In the Matter of S

Board of Immigration AppealsMay 24, 1957
7 I&N Dec. 469 (B.I.A. 1957)

A-8940918

Decided by Board May 24, 1957

Presumption of validity of second marriage, California — Good moral character — Bigamous marriage precludes establishing eligibility for discretionary relief.

(1) Under California law, the presumption of the validity of a second marriage is rebutted by evidence that a former spouse is living and that neither a divorce nor an annulment of the first marriage has been obtained, unless the person seeking the benefit of the presumption establishes that when he entered into the second marriage he believed in honesty and in good faith that his first spouse was dead.

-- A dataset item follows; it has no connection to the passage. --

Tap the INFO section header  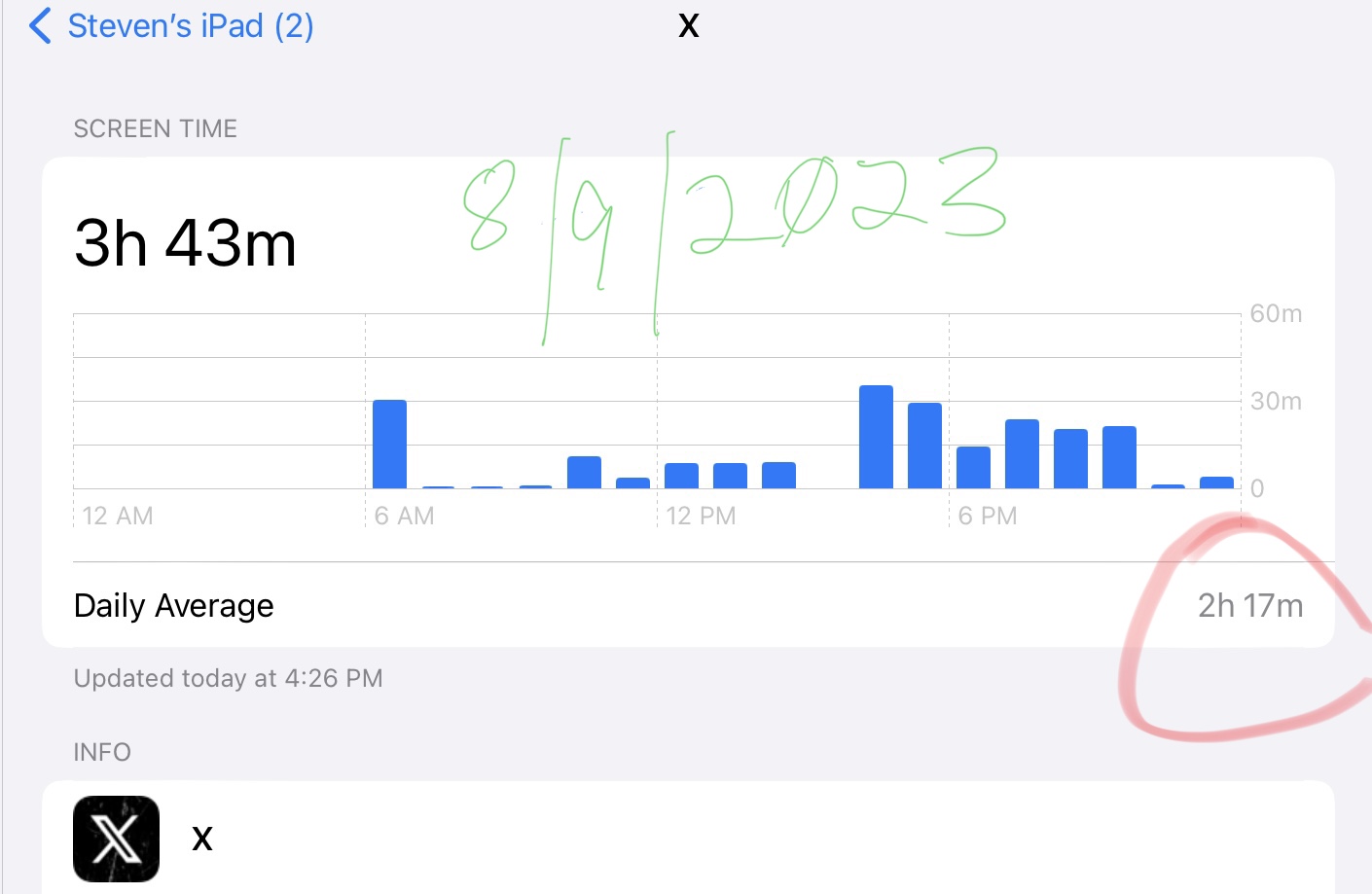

(2) Where respondent's first wife was alive at the time he contracted marriage in California to his second wife and where both he and his second wife were aware that his first marriage had not been legally dissolved, there is an absence of good faith and honest belief and the presumption of validity of the second marriage does not arise. As the second marriage is bigamous, respondent is unable to establish good moral character to qualify for discretionary relief.

CHARGE:

Warrant: Act of 1952 — Section 241 (a) (9) ( 8 U.S.C. 1251 (a) (9)) — Failed to comply with conditions of status-seaman.

BEFORE THE BOARD


Discussion: Respondent is a native and citizen of Indonesia, age 33, who last entered the United States as a seaman during January 1948. His deportability on the charge stated in the warrant of arrest is conceded. The special inquiry officer denied his application for suspension of deportation, finding that he is unable to establish good moral character to qualify for either suspension or for voluntary departure. Respondent appeals to this Board from that decision.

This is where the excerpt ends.